I have what appears to be brown diatoms covering the leaves on my bolbitis and only my bolbitis and no other plant,how can I get rid of it? I have heard that they are caused by high silicates is this true? as I do have a high level of silicates in my water


----------



## Mud Pie Mama (Jul 30, 2006)

It's been my experience that when I've had a problem with brown diatoms in a new tank they are not in tne least bit selective about where they make their trouble. In other words, they just cover and coat EVERYTHING! I think you might look for a different explanation. 

How long have you had this tank up and running with plants? How long has this bolbitis been growing in the same spot? A while, or is it a new introduction? And, of course, if you can manage a photo, I'm sure it would help quite a bit with getting helpful feedback.


----------



## bigstick120 (Mar 8, 2005)

Ottos will take care of that, is there water movement in that area?


----------



## MatPat (Mar 22, 2004)

I don't know if silicates are really the cause of Diatoms or if that is another one of those "aquarium myths". What do you call high silicates? I have 8ppm according to my water quality report and don't have any issues with diatom algae other than in newly set up tanks. That usually clears in a couple of weeks. 

In the past I have had diatom issues when increasing light levels or using too much light over a non-CO2 aquarium. If I go much over 2wpg on non CO2 tanks I sem to get recurring diatom algae.

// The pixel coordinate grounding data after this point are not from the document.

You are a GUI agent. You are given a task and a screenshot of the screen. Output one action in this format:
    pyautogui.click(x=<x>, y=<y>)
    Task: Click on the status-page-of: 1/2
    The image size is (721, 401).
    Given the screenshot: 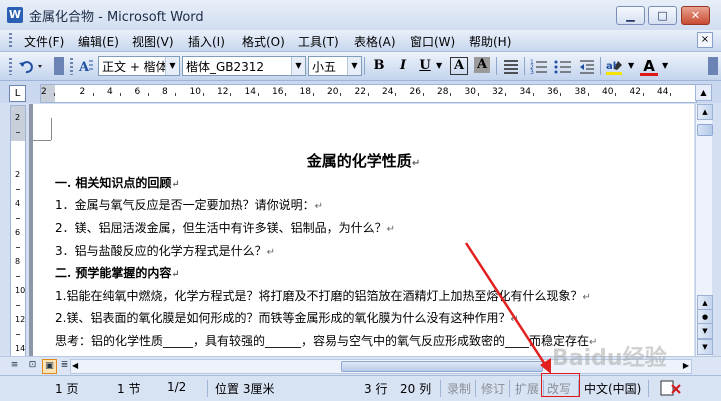 What is the action you would take?
    pyautogui.click(x=176, y=388)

Have you made any changes to the tank recently like adding another light or changing out bulbs?


----------



## fishdude1984 (Feb 17, 2005)

I’ve had the tank running for just over three years now and the bolbitis in the same spot for over two years, there is good water movement in the spot and the plant grows well its just covered in brown ugly stuff that I thought where silicates I have ottos and sae’s and one common pleco, I have not made any big changes to the tank in the last few months and know new lights, I don’t know the amount of silicates I have in my water but my neighbor who I share a well with has told me that it is very high, I will try to get a picture as soon as I can but my camera has gone missing when I need it most! It only covers the old growth of my bolbitis and no other plant, is there a similar looking algae, and if so what would it be and how could I get rid of it?


----------